Certainly it does happen that a mustergil, after some years of manly living, decides to marry … A mustergil marrying by her own choice, must completely break with her past; none of her former relationships in the men’s world survive, and, should her marriage take an unhappy course, she cannot return to her former manly life, for she is now, like other wives, bound to the marriage.
On the other hand, a wife can take up a manly life after the death of her husband. Such cases arise if a wife is willing to struggle alone with her children and to accept a man’s responsibilities along with a woman’s.
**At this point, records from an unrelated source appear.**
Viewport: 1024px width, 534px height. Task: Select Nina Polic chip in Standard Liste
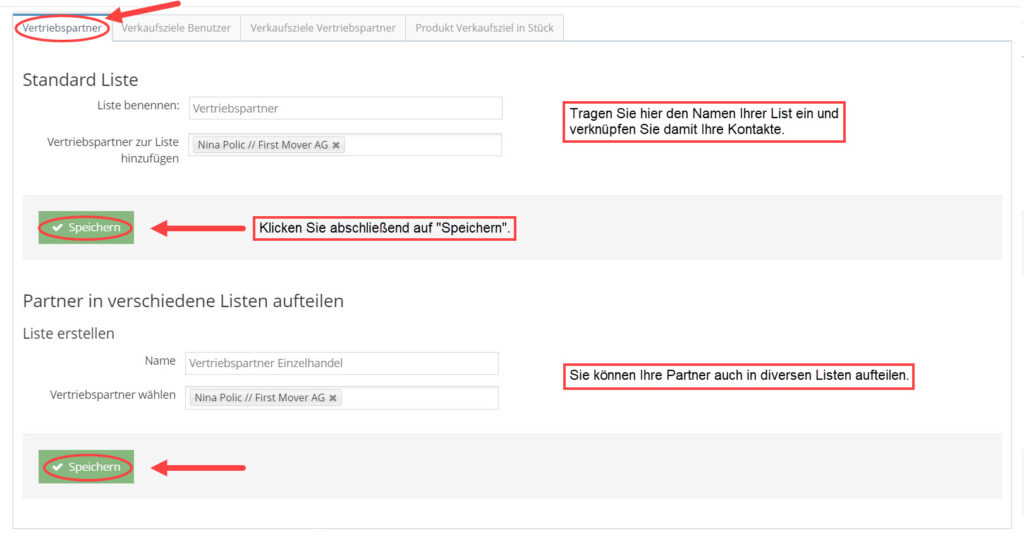pyautogui.click(x=260, y=145)
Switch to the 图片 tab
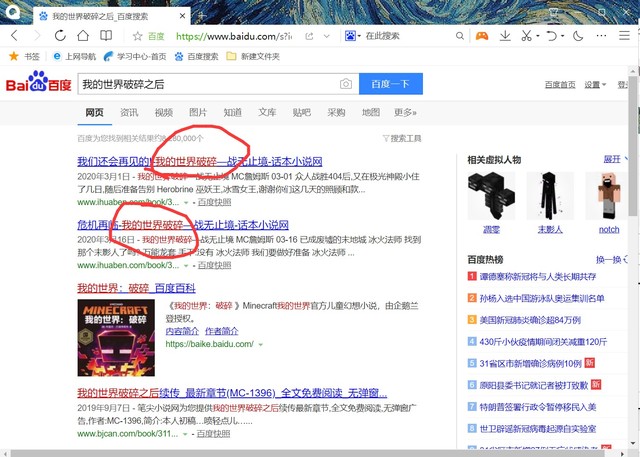The image size is (640, 457). pyautogui.click(x=198, y=113)
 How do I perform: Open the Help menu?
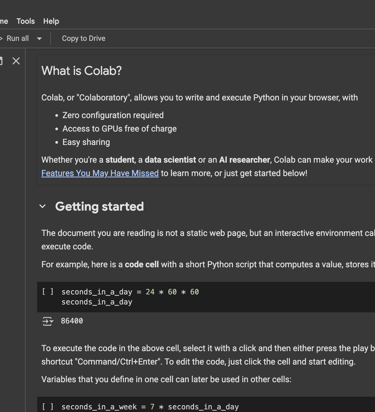tap(51, 21)
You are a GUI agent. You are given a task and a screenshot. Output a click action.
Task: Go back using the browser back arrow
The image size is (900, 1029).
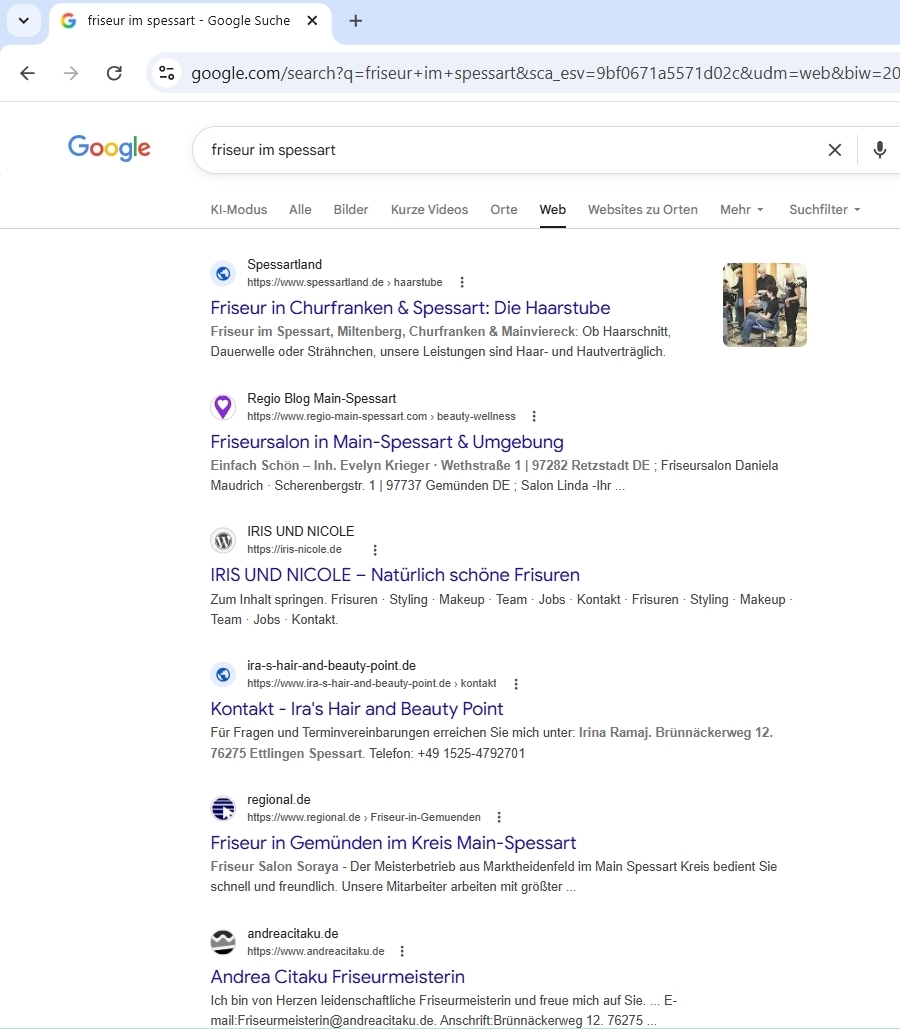(27, 73)
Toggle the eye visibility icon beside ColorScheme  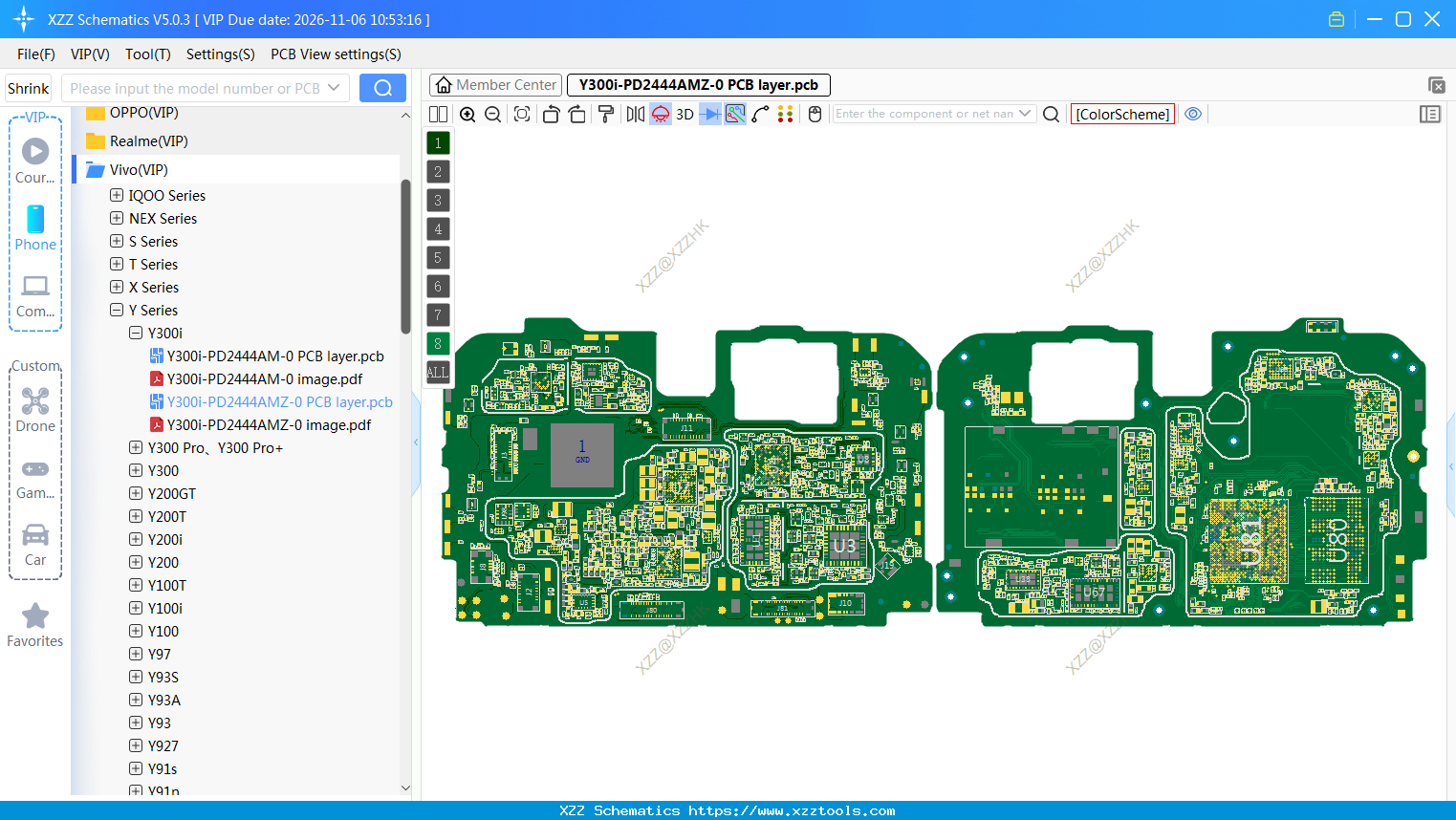coord(1192,114)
For men’s work she would then adopt male clothing, obtain weapons for her protection, and thus be tolerated in the men’s world, especially if she proves to be self-reliant and gains the respect of her neighbours.
Writing* about the mustergil, Westphal-Hellbusch draws a very depressing picture of life as a marsh Arab woman in the 1950s — a life of exclusion and inferiority, of early (and often unhappy) marriage where her worth is measured by the number of male children she can produce. “It is not surprising,” Westphal-Hellbusch says, “that the wives become nagging, embittered, unobliging, and ugly inside and out; calm, affable wives are an infrequent exception.”
There were thus plenty of reasons why a woman might choose not to marry and become a mustergil instead. Possibly this institutionalised form of gender-bending served as a social safety valve: allowing the most disaffected women to adopt a male lifestyle (so long as they also accepted the responsibilities of manhood) may have helped to protect this highly patriarchal system from serious challenges.
However, Westphal-Hellbusch notes that there were “frequent cases” of women adopting a male role out of economic necessity rather than choice, citing the story of a labourer who at first sight appeared to be a young man but when examined by a doctor turned out to be female. The explanation given was that she was an only child who had taken up labouring to support her parents.
At the upper end of the social scale, though, Westphal-Hellbusch became acquainted with a female poet “from one of the richest sheikh families of lower lraq” who had apparently chosen to live as a man for different reasons:
First, she is moderately deformed and very small, which was surely a major hindrance to marriage, although she does not speak about it; and second, she hates her father because of certain personal experiences; on this she speaks and produces poetry at every opportunity.
The woman, who was not identified by name and claimed to be one of about 50 mustergil women in her clan, carried a rifle and revolver in her village but dressed as a man only from the neck downwards. On her head, a hijab covered her long hair. Westphal-Hellbusch explained:
She retains these outward marks distinguishing her sex because she prays to Allah every day and has to do so as a woman or else her prayers would be of no consequence …
She is an actively religious person [judging by her location, presumably Shia] and has irrevocably decided to deny her family any part of her inheritance after her death by donating her land and possessions to a high religious official who will then do good deeds for the poor in her name.
The woman seemed to have adopted God as a surrogate father-figure because of a turbulent family background which included the murder of her mother by the family of her stepfather. This had led her to hate men in general but, in Westphal-Hellbusch’s words, “did not dissuade her from being like a man; indeed, she wanted to be more like a man”. In this she had been remarkably successful, achieving the highly unusual feat (for a woman) of having her family land signed over to her: “It is a source of great satisfaction to her that the land legally belongs to her; she is a man.”